Introduction to Artificial Intelligence - My Learning Journey

Diya RawatDiya Rawat
4 min read

Hey there! I’ve been diving into the world of Artificial Intelligence, and wow — it’s a fascinating blend of logic, learning, and a pinch of sci-fi magic. I wanted to share what I’ve learned so far in a way that feels more like a chat than a textbook. So if you're just starting out or just AI-curious, this one's for you!

So, What Exactly is AI?

Artificial Intelligence is machines that can learn and predict. At its core, Artificial Intelligence (AI) is all about teaching machines to think and act like humans. That means they can learn from data, solve problems, and even make decisions — all without needing step-by-step instructions from us every time.

There are three main types of AI :

  • Narrow AI: This is what we mostly see around us today — like the AI behind voice assistants, recommendation systems, or face recognition. It’s good at one task, and that’s about it.
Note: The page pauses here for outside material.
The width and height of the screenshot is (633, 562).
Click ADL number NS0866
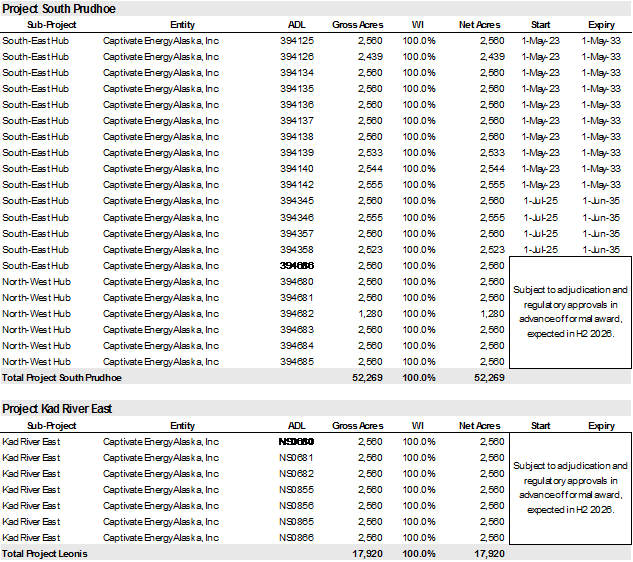pyautogui.click(x=297, y=538)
  • Broad AI: A bit more advanced — it can handle multiple tasks and switch between them, but it still doesn’t fully understand the world like we do.

  • General AI: This is more of a future goal — an AI that can think and learn like a human across all areas, not just one.
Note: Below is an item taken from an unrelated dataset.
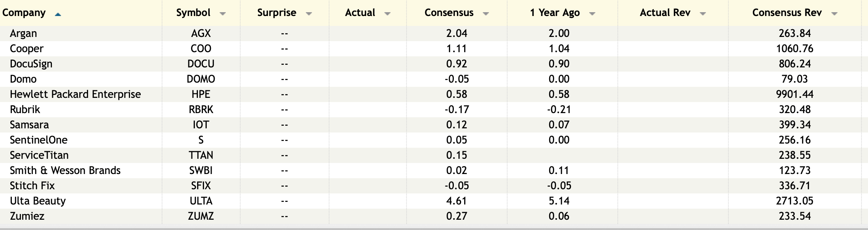Click the Company ascending sort arrow
Screen dimensions: 868x230
(58, 14)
And then there’s Super AI — the kind of AI that could eventually be smarter than us in almost every way. It sounds a bit like science fiction, but experts believe we might see this by the end of the century. It's exciting… .

Learning About Machine Learning

AI is smart because of something called Machine Learning. It’s like teaching a computer by giving it examples instead of giving it step-by-step instructions. The more it sees, the better it gets at figuring things out on its own — kind of like how people learn. It’s cool…

Basically Machine Learning is a field of AI where algorithms learn from data, identify patterns, and make decisions without explicit programming. ML allows systems to improve and adapt through experiences.

There are three main types of learning in Machine Learning:

  • Supervised Learning – The machine is trained using labeled data. Think of it like studying with an answer key.

  • Unsupervised Learning – In unsupervised learning we have to feed our machines as much data as we can. Here, the machine looks for patterns in data without any labels — kind of like trying to group puzzle pieces without knowing the picture.

  • Reinforcement Learning – The machine learns by trying things out and getting rewarded or punished (like a video game character improving after each level).

Deep Learning

Deep Learning is a special kind of machine learning that mimics how our brains work using layers of “neurons.” It’s especially useful for things like image recognition, speech processing, and self-driving cars. It's deep because there are multiple layers of learning happening at once.

Structured, Semi-Structured, and Unstructured Data

One key takeaway from the course was the significance of data in the AI world. However, not all data is equal—it exists in various forms, each with its own characteristics and value.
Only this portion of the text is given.